作業指示 =>
[1] 『源氏物語』の敬語に関する文章では、近代の諸注釈のうち最も詳しいものとしてどれが挙げられていますか。
[2] 『源氏物語』の敬語に関する文章を、最後の文に続けて書き進めてください。

予備校ならアタリマエ?~『源氏物語』に関する些細なこと21

 今日は午前立川で質問待機、夜は池袋で高校生です。まあ、この季節の仕事はこんなものです。

 んで、『源氏』です。「須磨」巻巻末近く、源氏が須磨のわび住まいを嘆く場面です。

 「所につけて、よろづのことさま変り、見たまへ知らぬ下人の上をも、見たまひならはぬ御心地に、めざましう、かたじけなうみづから思さる」

 この一文に対して、『新編日本古典文学全集』は次のような訳をつけています。

 「土地がらとて万事都とは様子が一変して、今まで君のことなどまるで存じあげようもない下人のことをも、これまでご経験にはならなかったことなので、ぶしつけにお感じになり、また我ながら不面目なといった気がせずにはいらっしゃれない」

 これに対して、頭注には「『たまへ』は謙譲「給ふ」(下二段)で、意通じがたい。「たまひ」(尊敬・四段)の誤りか。源氏のことなどまるで理解も同情もない下人」とあります。

 近代の諸注釈、『旧古典文学大系』『玉上琢弥 源氏物語評釈』『新潮古典集成』『旧日本古典文学全集』『新日本古典文学大系』『岩波文庫』にも、ほぼ同様の記述が見られます。

 一番詳しいのは、『玉上評釈』で、

 「下二段活用の『たまふ』は、話し手自卑である。ここには合わない。しかし、『見たまひ知らぬ』の誤りとして、源氏がご理解なさらない下人の意とすると、すぐ下に『見たまひならはぬ御こゝち』とあるのと重複する感がある。下二段活用の『たまふ』は話し手自卑ではあるが、聞き手よりも話し手の方に近いとする場合に用いないでもない。そう解すれば、ここのところも語り手の女房が、源氏に対して自分を『下人』に近いと卑下して、源氏を『見たまへ知らぬ』、源氏を見ても理解できない下人と言ったのだ、と考えることもできようか」

と説明しています。

 でも、コレ、予備校屋的には全くあり得ない説明です。「下二段活用の『給ふ』は、謙譲語だが対者敬語で話者がヘリ下って畏まり対者への敬意を表す敬語で、主語は『私』で、訳は『ですます』調になる」と我々は説明しています。コレ、予備校じゃ普通の説明。

(保存済みデータセット項目)
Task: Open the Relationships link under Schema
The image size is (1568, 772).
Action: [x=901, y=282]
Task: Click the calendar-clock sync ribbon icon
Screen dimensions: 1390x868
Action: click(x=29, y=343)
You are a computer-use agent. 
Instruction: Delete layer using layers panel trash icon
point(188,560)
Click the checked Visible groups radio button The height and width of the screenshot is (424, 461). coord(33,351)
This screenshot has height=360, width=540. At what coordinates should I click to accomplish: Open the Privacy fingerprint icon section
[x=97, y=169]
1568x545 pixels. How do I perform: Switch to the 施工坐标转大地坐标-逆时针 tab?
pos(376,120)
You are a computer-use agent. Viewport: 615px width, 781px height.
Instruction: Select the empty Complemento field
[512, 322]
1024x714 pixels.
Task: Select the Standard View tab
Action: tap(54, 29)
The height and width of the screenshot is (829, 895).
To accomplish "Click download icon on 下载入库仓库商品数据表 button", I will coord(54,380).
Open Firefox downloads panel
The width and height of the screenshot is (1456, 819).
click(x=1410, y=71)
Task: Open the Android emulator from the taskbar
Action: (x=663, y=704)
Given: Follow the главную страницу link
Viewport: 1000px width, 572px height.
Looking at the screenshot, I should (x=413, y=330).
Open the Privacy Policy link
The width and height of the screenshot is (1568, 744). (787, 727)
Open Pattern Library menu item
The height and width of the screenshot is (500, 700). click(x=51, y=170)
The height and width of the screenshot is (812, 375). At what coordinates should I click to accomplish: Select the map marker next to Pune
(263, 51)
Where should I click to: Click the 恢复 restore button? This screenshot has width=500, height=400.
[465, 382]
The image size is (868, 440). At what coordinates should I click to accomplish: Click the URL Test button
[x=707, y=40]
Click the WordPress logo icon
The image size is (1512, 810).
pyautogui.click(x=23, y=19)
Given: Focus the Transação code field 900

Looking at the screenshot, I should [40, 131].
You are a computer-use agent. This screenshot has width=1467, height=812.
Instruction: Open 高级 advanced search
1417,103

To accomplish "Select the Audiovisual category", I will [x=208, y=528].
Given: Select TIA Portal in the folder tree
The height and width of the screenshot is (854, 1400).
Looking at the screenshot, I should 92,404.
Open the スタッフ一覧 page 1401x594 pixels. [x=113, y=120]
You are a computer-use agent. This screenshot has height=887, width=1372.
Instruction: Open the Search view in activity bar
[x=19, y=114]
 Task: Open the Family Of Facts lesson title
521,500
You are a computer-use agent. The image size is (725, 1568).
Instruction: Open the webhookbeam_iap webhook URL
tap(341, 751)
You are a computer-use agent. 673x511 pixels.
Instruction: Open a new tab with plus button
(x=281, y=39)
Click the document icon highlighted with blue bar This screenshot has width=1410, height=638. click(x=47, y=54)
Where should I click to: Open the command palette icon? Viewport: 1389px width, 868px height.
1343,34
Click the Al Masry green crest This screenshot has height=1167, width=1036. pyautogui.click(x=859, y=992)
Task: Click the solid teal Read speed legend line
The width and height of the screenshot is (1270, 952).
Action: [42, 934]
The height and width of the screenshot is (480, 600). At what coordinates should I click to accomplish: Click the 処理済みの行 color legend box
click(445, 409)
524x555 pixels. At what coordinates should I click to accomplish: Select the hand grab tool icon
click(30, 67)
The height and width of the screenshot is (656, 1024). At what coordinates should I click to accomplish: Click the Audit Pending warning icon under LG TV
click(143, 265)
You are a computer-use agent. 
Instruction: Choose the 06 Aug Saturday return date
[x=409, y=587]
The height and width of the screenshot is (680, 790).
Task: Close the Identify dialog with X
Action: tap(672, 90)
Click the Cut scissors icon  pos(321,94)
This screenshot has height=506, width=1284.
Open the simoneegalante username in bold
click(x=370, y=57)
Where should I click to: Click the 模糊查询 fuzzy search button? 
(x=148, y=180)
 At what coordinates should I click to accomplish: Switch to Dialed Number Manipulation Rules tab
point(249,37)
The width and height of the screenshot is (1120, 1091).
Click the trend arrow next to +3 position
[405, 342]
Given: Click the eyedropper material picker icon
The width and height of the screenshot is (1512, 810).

期待される出力 =>
[1] 『玉上琢弥 源氏物語評釈』(『玉上評釈』)です。

[2]
 だから、この「見たまへ知らぬ下人」は、予備校的には、「私が見知っておりません下人」と訳さねばなりません。

 ということはどういうことか、と考えてみると、『源氏物語』はある女房が語ったという体裁を取っていますので、ここは語り手の女房が顔を出して「私程度の者も見知る事がございませんような下人」と自らの身分を卑下しつつ語ったということになります。

 前掲の一文全体としては、

 「場所につけて、万事様変わりして、私程度の者も見知る事がございませんような下人の身の上をも、源氏の君は御覧になり、慣れないお気持ちで、『目に余ることだ。もったいないことだ』とご自分のことながらお思いにならずにいられません。」

 くらいの訳でピッタリです。

 繰り返しますが、コレ予備校的には当たり前の訳です。模試で出題したら、受験生だって(最上位層なら)こう答えるはずです。

 どうして諸碩学の皆さん、コレが出てこなかったんでしょう。不思議です。

 察するに、昭和4~50年くらいまでは、謙譲語=主体が客体に対してへりくだる表現、と多くの学者さんが考えていたために誤ったのではないかと思われます。

 しかし、今や敬語の認識は改まっているはずなので、少なくとも平成以降に出版された『新大系』『新全集』『岩波文庫』あたりは解釈を刷新していなければならなかったはずなのに…。

 うーーん。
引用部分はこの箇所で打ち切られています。